EXTH-75. A MACROPHAGE-BASED DRUG DELIVERY PLATFORM FOR GLIOMA TREATMENT

Abstract

Abstract There is an urgent need for more effective treatment strategies against gliomas. Even though various drugs have potent anti-tumor activity in vitro, their application in vivo is limited by ineffective delivery and systemic toxicity. Therefore, novel strategies are needed to deliver these drugs effectively and safely to the tumor site. Here, we developed an adoptive transfer strategy against malignant brain tumors utilizing monocyte-derived macrophages that are loaded with ferritin-protein cages containing drugs or other proteins and transfer these nanocarriers effectively to cancer cells for intracellular release and cancer cell killing. Using flow cytometry and microscopy, we observed a high transfer efficiency of ferritin-cages from loaded macrophages into human and mouse glioma cells in vitro in co-culture assays. We also confirmed the transfer of ferritin-cages from macrophages to glioma cells in vivo upon intravenous or intratumoral treatment of GL-261 or CT-2A glioma-bearing mice using in vivo imaging and ex vivo flow cytometry and microscopy.
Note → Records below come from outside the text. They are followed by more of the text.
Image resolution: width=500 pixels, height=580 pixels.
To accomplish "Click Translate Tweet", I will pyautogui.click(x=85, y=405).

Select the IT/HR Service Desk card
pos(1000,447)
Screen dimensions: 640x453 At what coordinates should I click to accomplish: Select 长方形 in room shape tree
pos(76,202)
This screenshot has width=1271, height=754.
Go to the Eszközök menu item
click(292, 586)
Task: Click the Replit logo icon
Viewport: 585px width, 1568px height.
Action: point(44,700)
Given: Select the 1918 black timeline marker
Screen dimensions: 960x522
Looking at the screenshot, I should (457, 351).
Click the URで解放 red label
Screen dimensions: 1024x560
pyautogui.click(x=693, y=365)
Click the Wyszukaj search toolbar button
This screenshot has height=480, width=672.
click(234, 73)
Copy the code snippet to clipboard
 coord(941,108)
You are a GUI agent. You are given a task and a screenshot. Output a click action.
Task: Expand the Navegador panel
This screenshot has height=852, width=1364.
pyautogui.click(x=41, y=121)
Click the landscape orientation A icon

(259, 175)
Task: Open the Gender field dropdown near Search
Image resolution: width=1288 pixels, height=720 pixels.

To study the anti-glioma activity with therapeutically active payloads, we loaded murine/human macrophages with ferritin cages carrying cytotoxic auristatin. Co-culture of these loaded macrophages with murine or human glioma cells in vitro revealed a time- and concentration-dependent cytotoxicity to glioma cells. In vivo, intravenous or intratumoral administration of ferritin-drug protein cages was tolerated without toxicities and conferred a survival benefit in two orthotopic murine glioma models (GL-261 and CT-2A) leading to a large fraction of long-term surviving mice. Interactome studies of ferritin-cage-binding proteins revealed phagocytic and cytoskeleton re-arrangement pathways to be involved in uptake and transfer of ferritin-cages from macrophages to glioma cells. This ‘Trojan Horse’ approach based on macrophages-ferritin-protein cages constitutes a promising platform to deliver cytotoxic drugs effectively and safely to gliomas and provides a rationale for clinical translation.